While you may not pay a penny to roll your money into select mutual funds in your IRA at a discount brokerage, the upfront fee of $17 to $76 that you save is the least of your total costs over time. “Don’t get sucked in by the free trades,” says financial adviser Robert Schmansky. “They usually make that back.”

Not Free for All

While discount brokerages let you shop for nothing, they do charge fund companies to be on the free-fund menu. Earning a spot on Schwab’s OneSource list typically costs 0.4% of what’s invested, according to disclosures on Schwab’s website.

Fidelity’s discount-brokerage arm charges 0.35% to 0.4%, company documents show. At TD Ameritrade it’s 0.4%, according to Investment News. “We are encouraging investors to pick the right fund,” says Lule Demmissie, managing director of investment products and retirement at Ameritrade. “We have to cover the economics.”

These business deals create a mishmash of bargains and overpriced options.
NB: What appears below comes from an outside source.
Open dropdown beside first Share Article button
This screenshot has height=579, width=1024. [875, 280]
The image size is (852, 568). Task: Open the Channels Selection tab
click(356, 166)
Schwab, Fidelity, and Vanguard, for instance, offer their low-cost total stock market index funds for free at their own sites.

But once you venture further afield, both in terms of investment choices and where you shop, costs add up (see the table below for how that plays out in certain alternative asset classes).

That’s because the fund companies have to make back the money they fork over to the discounters, so it doesn’t pay for funds with low expense ratios to buy into the supermarkets. “It shapes the platform in a broad context,” says independent fund industry consultant Geoff Bobroff. “Your cheaper funds are not available in all the categories.”

In addition, as a matter of policy, Vanguard and Dodge & Cox don’t pay the fees that would let you buy their funds for free. So you’ll almost never find two of the best-performing fund families’ offerings on a no-fee slate.

Instead, what you’ll often see are funds with high annual expenses. For example, the most popular emerging-markets fund is Vanguard’s $62 billion Emerging Markets Stock Index Fund, which has a razor-thin expense ratio of 0.15%. On the other hand, Ameritrade’s cheapest fee-free emerging-markets option costs 1.15%.

Best Moves

— Buy ETFs instead. Major brokerages also offer commission-free trades on certain exchange-traded funds. While similar promotional deals are in place as with mutual funds, the ultracompetitive nature of the ETF market today means these funds are more likely to be as cheap as any you’ll find shopping outside the supermarket.

— Exploit a loophole. Some discount firms give you a break on systematic purchases, such as automatic monthly investments. At Ameritrade they are free, even if the fund you want to buy isn’t on the no-transaction-fee list. At Scottrade those kinds of trades are just $2.

— Pay now, save later. The fee to buy whatever fund you want ranges from $17 at Scottrade to $50 at Ameritrade to $76 at Schwab. That’s a small price to pay for lower annual expenses over time. Notes Schmansky: “If I am going to hold on to the fund, it’s going to pay off quickly.”